THE GROUNDS OF REVIEW AND THE APPLICANTS’ ARGUMENT
The applicants were represented at the hearing by their solicitor, Mr Chaudhry.
The applicants outlined two grounds of review in their application but the second was abandoned. The first ground was modified with leave. In the applicant’s written submissions lodged in advance of the hearing, that ground was articulated as follows:
The Tribunal failed to take into account relevant considerations and/or undertake a proper merits review and/or act fairly on the issue of discrimination raised by the Applicants by way of the 17 decrees and by its acts and/or omissions breached its statutory duty as it concerns merits review.
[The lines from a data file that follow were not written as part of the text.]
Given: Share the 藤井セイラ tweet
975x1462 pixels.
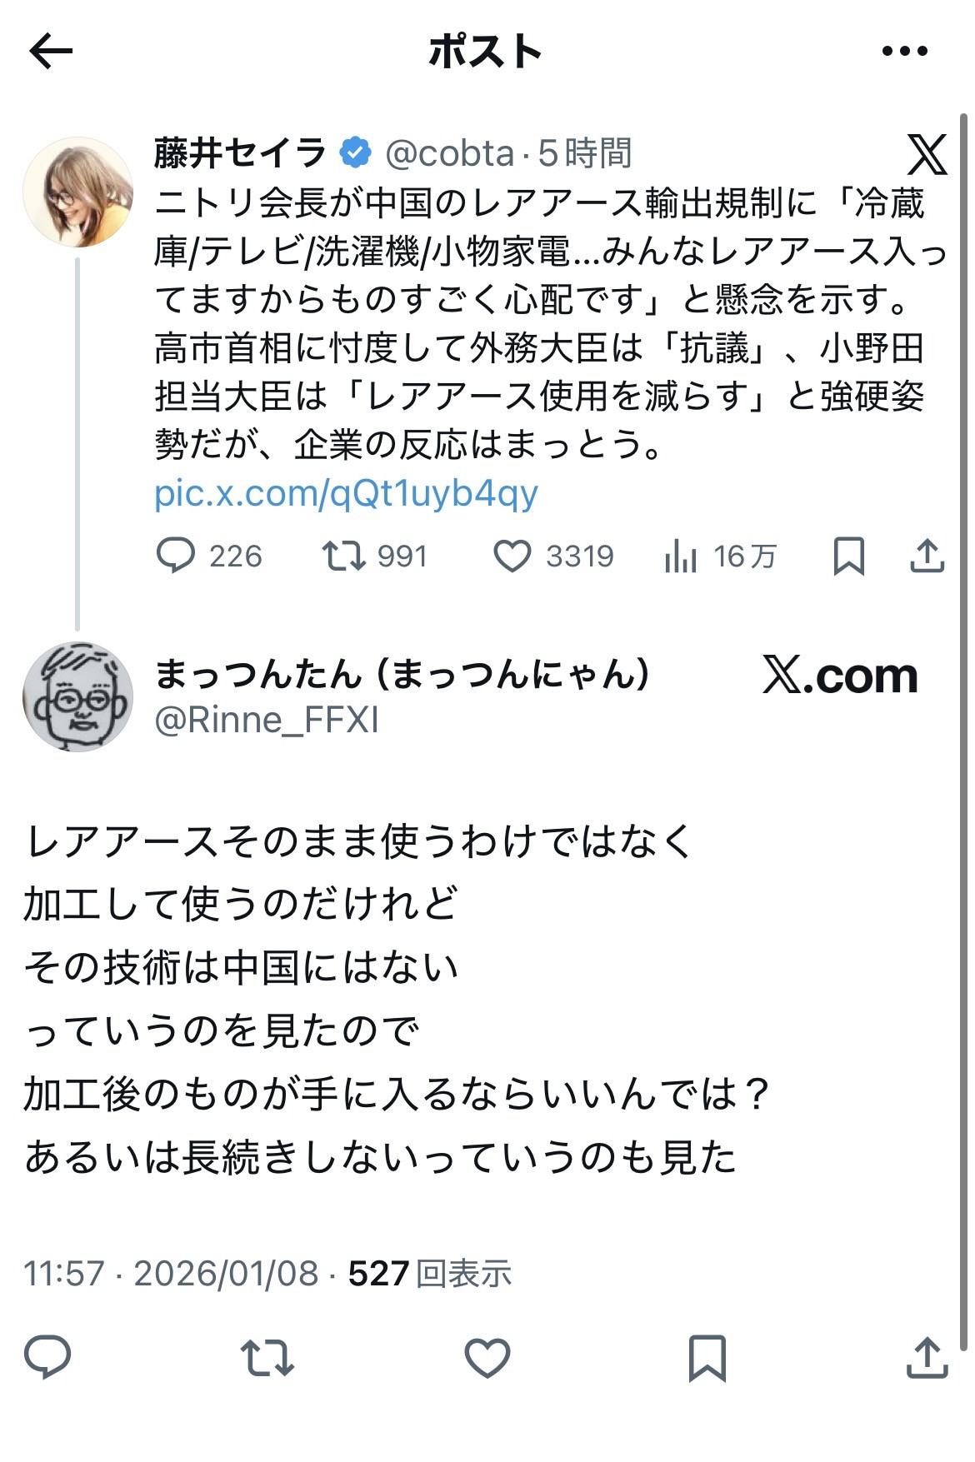Looking at the screenshot, I should (927, 556).
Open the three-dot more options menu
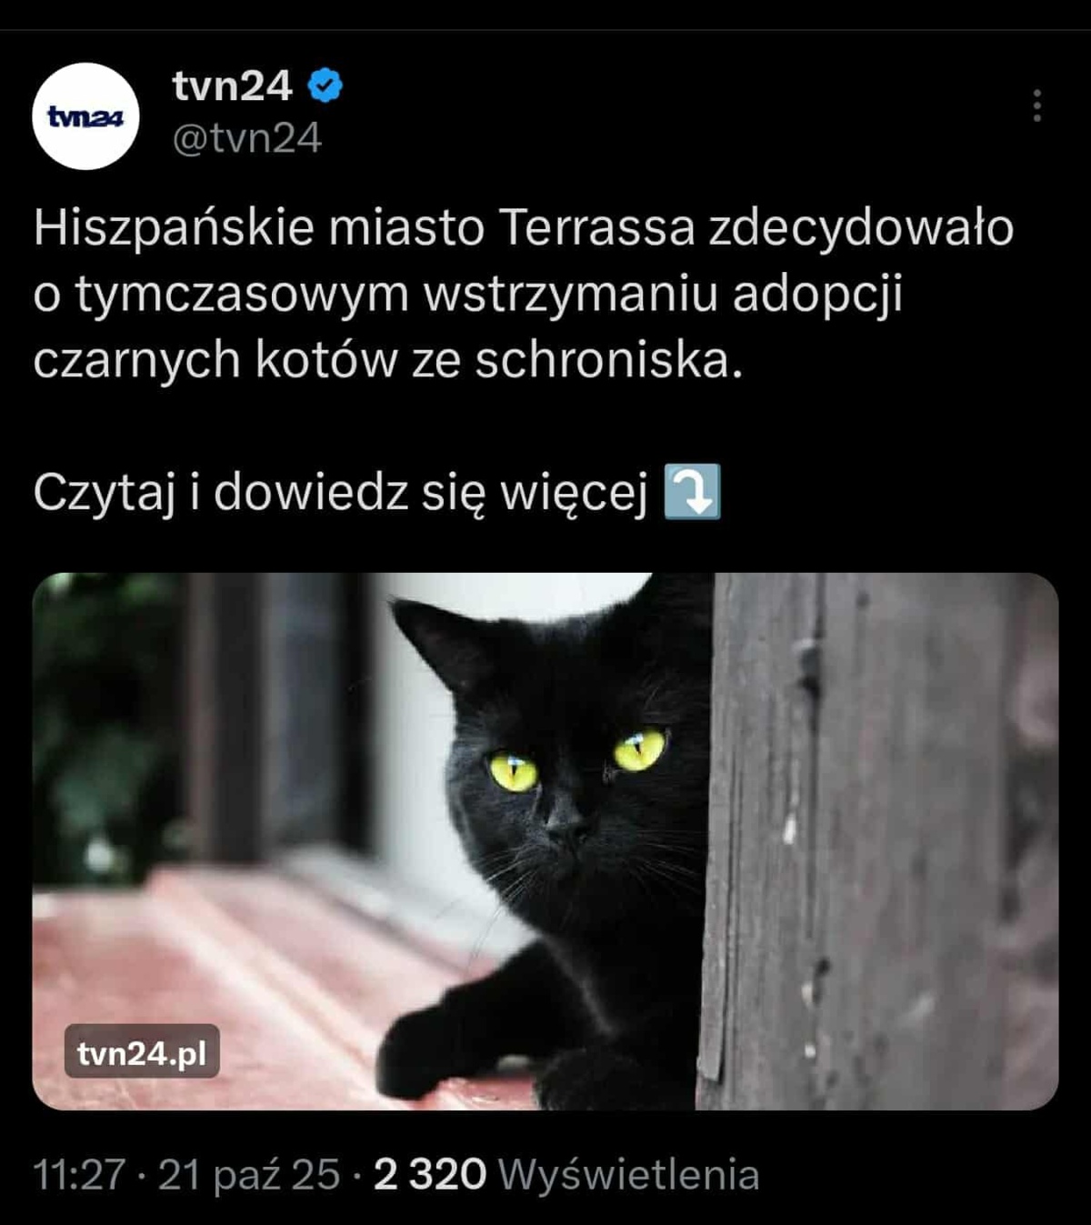 coord(1036,105)
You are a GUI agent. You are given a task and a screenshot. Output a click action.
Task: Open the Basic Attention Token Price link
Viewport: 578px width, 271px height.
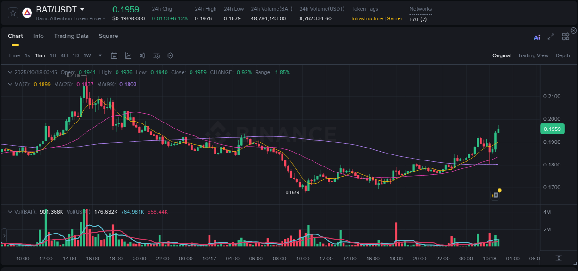click(x=70, y=18)
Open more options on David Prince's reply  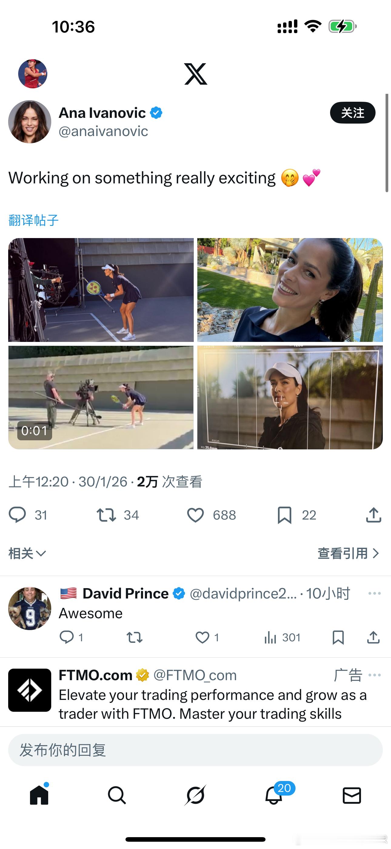375,594
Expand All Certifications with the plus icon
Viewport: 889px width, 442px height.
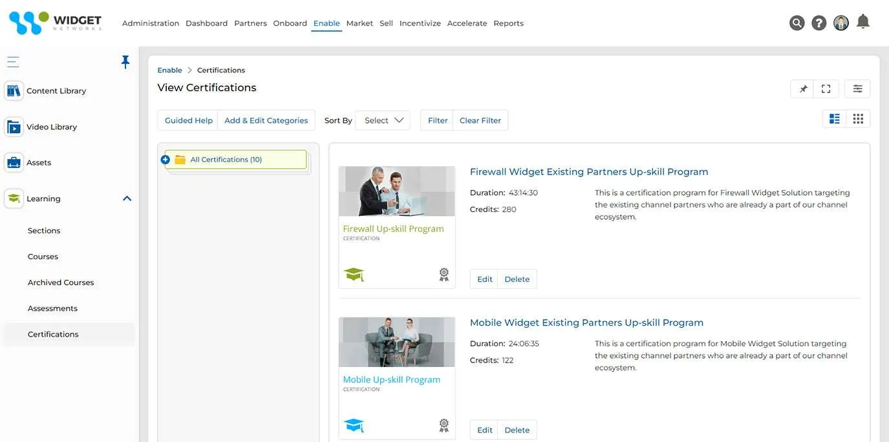click(x=165, y=158)
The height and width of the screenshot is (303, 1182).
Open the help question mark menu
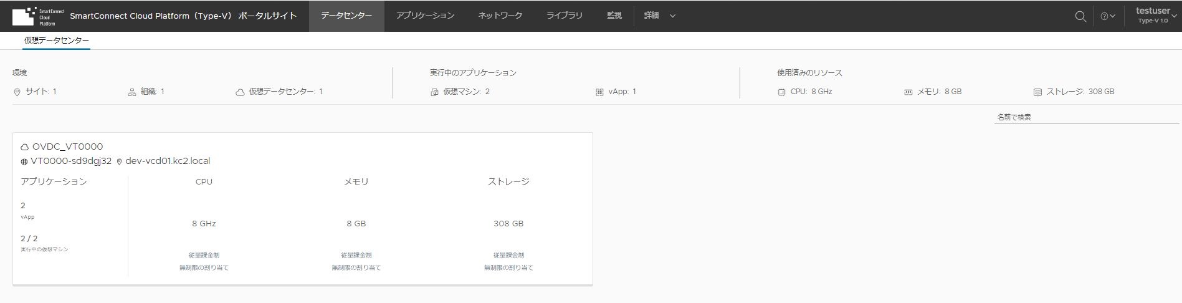(1107, 16)
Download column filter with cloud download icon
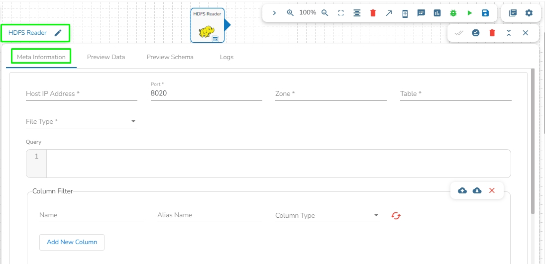545x264 pixels. pyautogui.click(x=477, y=190)
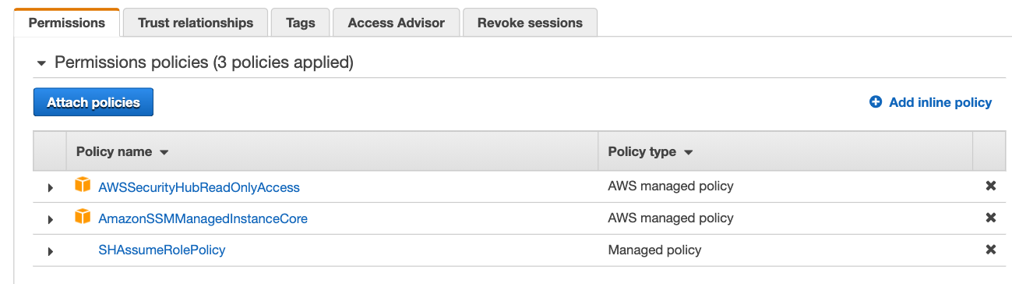Screen dimensions: 1012x284
Task: Go to the Revoke sessions tab
Action: (x=530, y=23)
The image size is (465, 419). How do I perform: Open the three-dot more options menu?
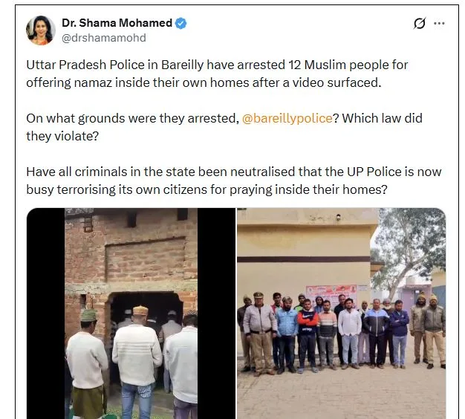pos(439,23)
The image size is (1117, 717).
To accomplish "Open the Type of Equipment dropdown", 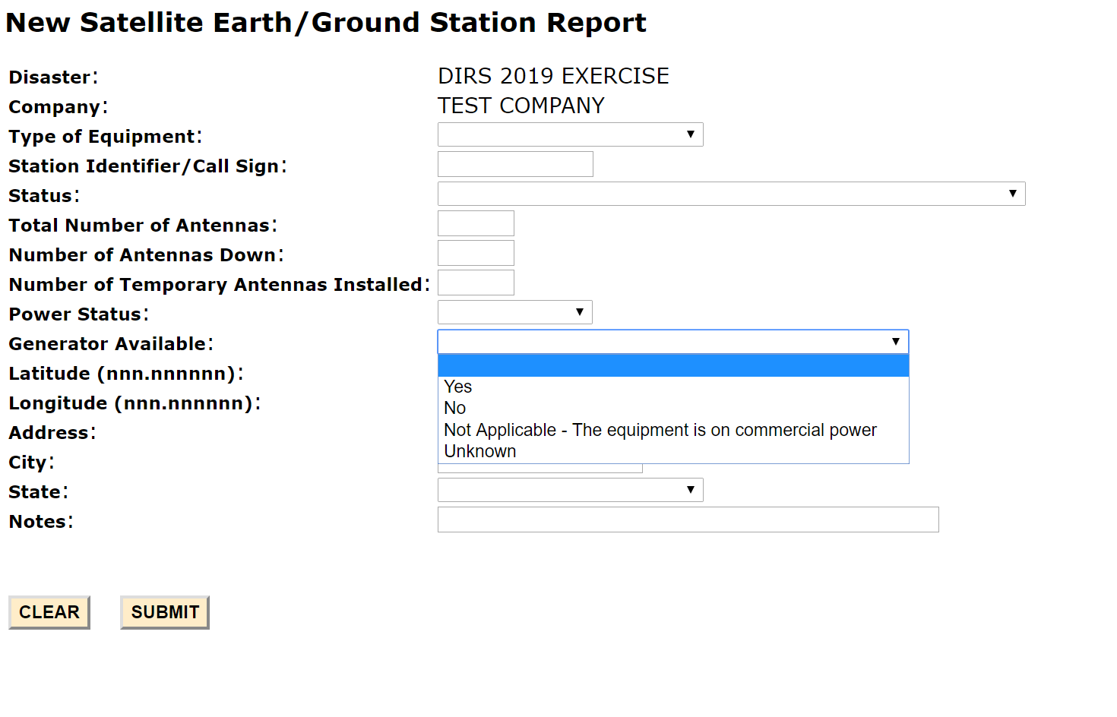I will (x=570, y=134).
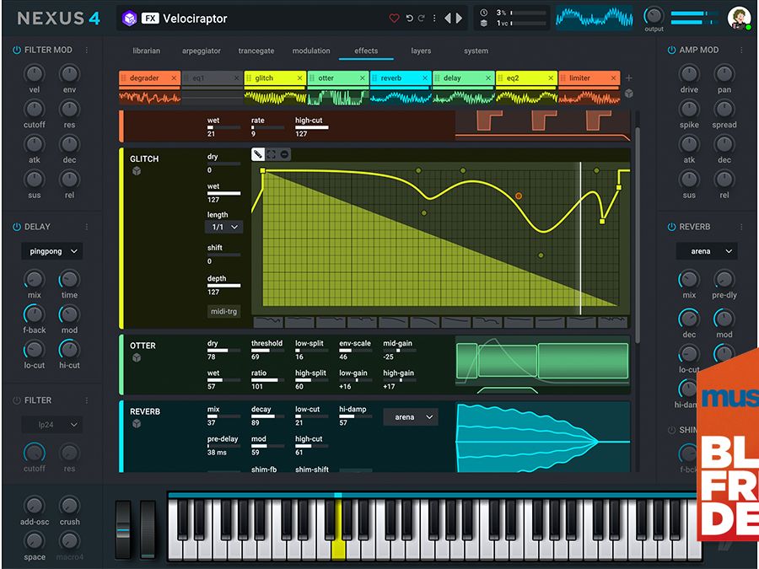Image resolution: width=759 pixels, height=569 pixels.
Task: Toggle FILTER MOD power switch
Action: 17,50
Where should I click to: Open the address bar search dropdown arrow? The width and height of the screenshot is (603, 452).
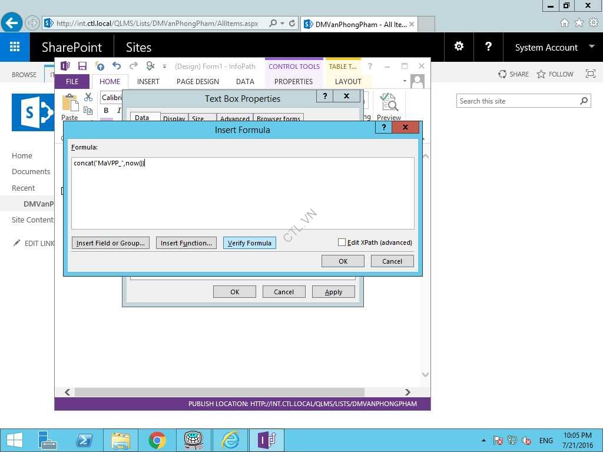click(x=283, y=24)
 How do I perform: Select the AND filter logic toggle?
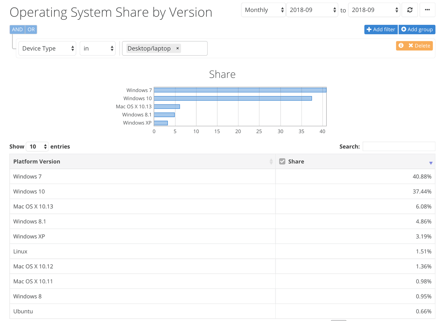(17, 29)
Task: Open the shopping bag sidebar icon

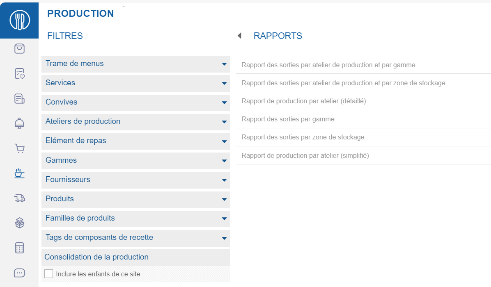Action: 19,48
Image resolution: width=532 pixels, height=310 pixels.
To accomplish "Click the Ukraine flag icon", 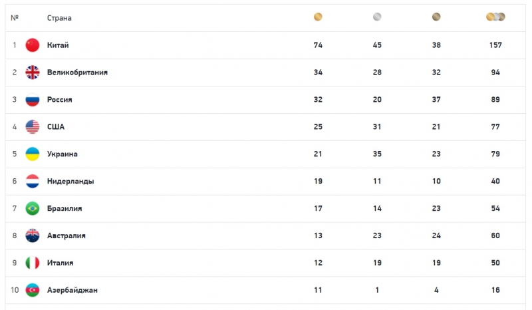I will coord(33,154).
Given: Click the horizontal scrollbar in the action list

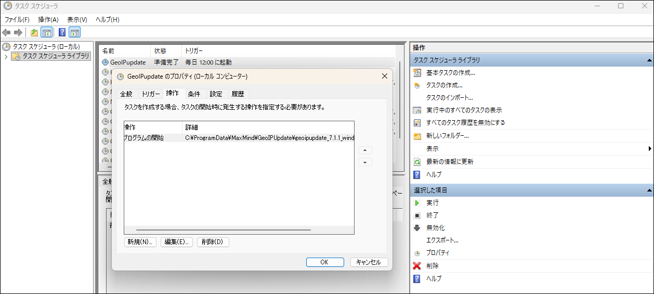Looking at the screenshot, I should (x=224, y=229).
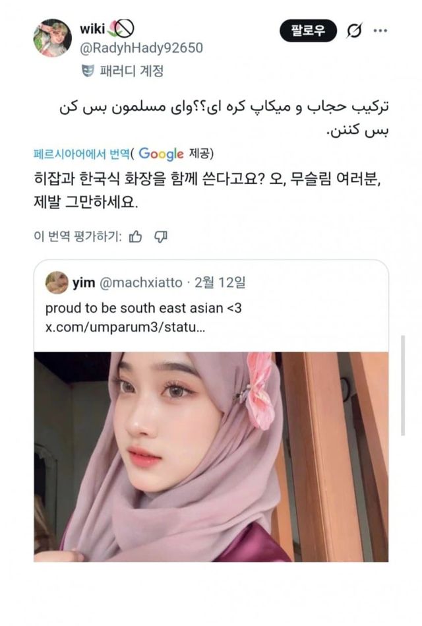Click the vertical scrollbar thumb

tap(403, 385)
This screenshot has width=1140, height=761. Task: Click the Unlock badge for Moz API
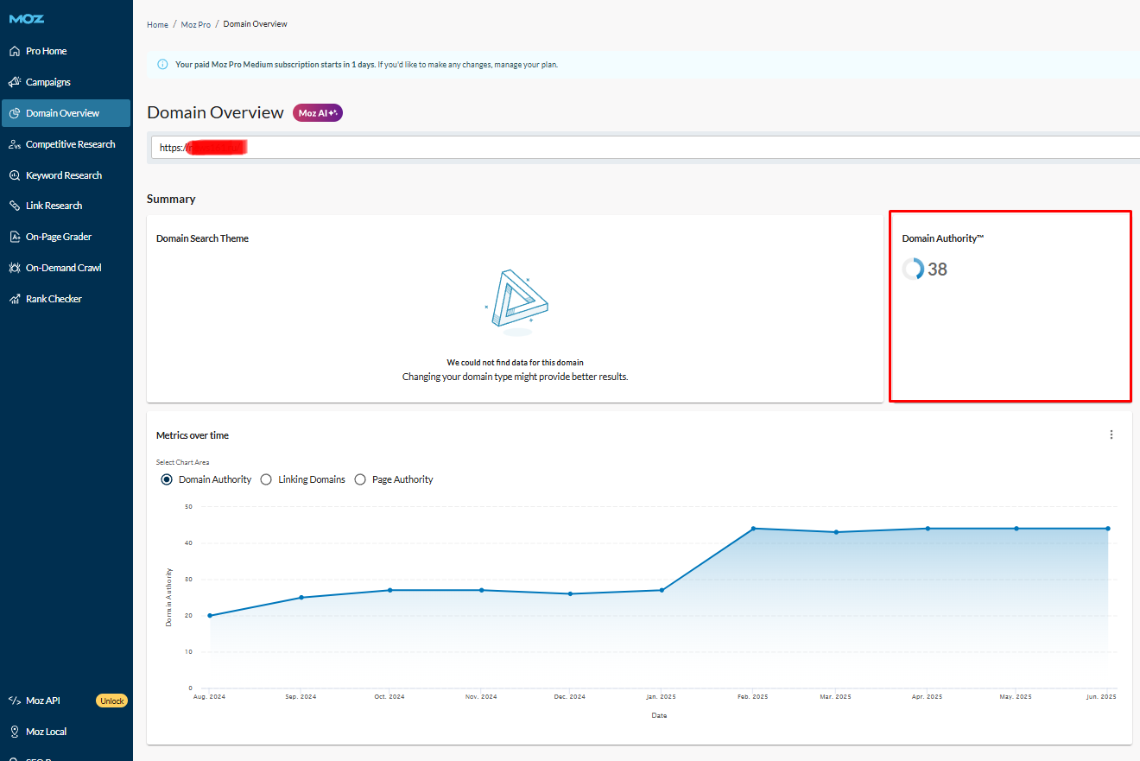pos(111,701)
Mr Chaudhry explained the alternative criticisms suggested in the single ground of review all pointed to the same conclusion: the Tribunal’s decision was tainted by material jurisdictional error. That error arose because the Tribunal failed to take proper account of the material and the submissions relating to the 17 decrees, and because it failed to make reasonable enquiries or delve into that material. Mr Chaudhry relied on what he suggested was a perfunctory reference to the applicants’ material in the reasons for decision which did not suggest a genuine consideration of that aspect of the claim. He added that, at a minimum, the Tribunal failed to explain why it preferred the evidence in the DFAT report over the material provided by the applicants to the extent of any inconsistency.
THE LAW
Section 54(1) of the Act says the minister (and therefore the Tribunal on review) “must…have regard to all of the information in the application” when deciding whether to grant or refuse to grant a visa. That provision requires the decisionmaker to engage in an “active intellectual process directed at the information”: Singh v Minister for Immigration and Multicultural Affairs [2001] FCA 389; (2001) 109 FCR 152 at [59] per Sackville J, citing Tickner v Chapman [1995] FCA 1726; (1995) 57 FCR 451 at 462 per Black CJ and 495 per Kiefel J; see also NAJT v Minister for Immigration and Multicultural and Indigenous Affairs (2005) 147 FCR 51; [2005] FCAFC 134 at [46] per Hill J and DLF16 v Minister for Immigration and Border Protection [2017] FCA 1072 (DLF16) at [45] per Murphy J. Sackville J went on in the same paragraph in Singh to point out “[t]he extent of the required intellectual process must depend on the nature of the information and its degree of relevance”. As his Honour explained (at [57]):
It could hardly have been contemplated by the drafters that every piece of information selected for mention by an applicant, no matter how marginal its relevance to the issues to be determined, must be treated by the decision-maker as a “fundamental element” in making the determination.
Strictly speaking, s 54 of the Act applies to the decisionmaker’s reasoning, not the statement of reasons as such. (The requirements for a valid statement of reasons are set out in s 430 of the Act.) The review process in a case like this begins with a fair reading of the Tribunal’s statement of reasons which record and expose the Tribunal’s reasoning. The statement of reasons should be read as a whole, and one should not approach those reasons with an overly critical eye that is quick to discern error: see Collector of Customs v Pozzolanic (1993) 43 FCR 280 at 287 per Neaves, French and Cooper JJ, quoted with approval in Minister for Immigration and Ethnic Affairs v Wu Shan Liang (1996) 185 CLR 259 at 272; [1996] HCA 6 at [30] per Brennan CJ, Toohey, McHugh, Gummow and Kirby JJ. Whether or not the statement of reasons reflects an appropriate level of engagement by the decisionmaker is a question of fact, and the party alleging the failure has the burden of establishing it on review: Minister for Immigration & Citizenship v SZGUR [2011] HCA 1 at [67] per Gummow J and at [91]-[92] per Heydon and Crennan JJ; see also DLF16 at [46].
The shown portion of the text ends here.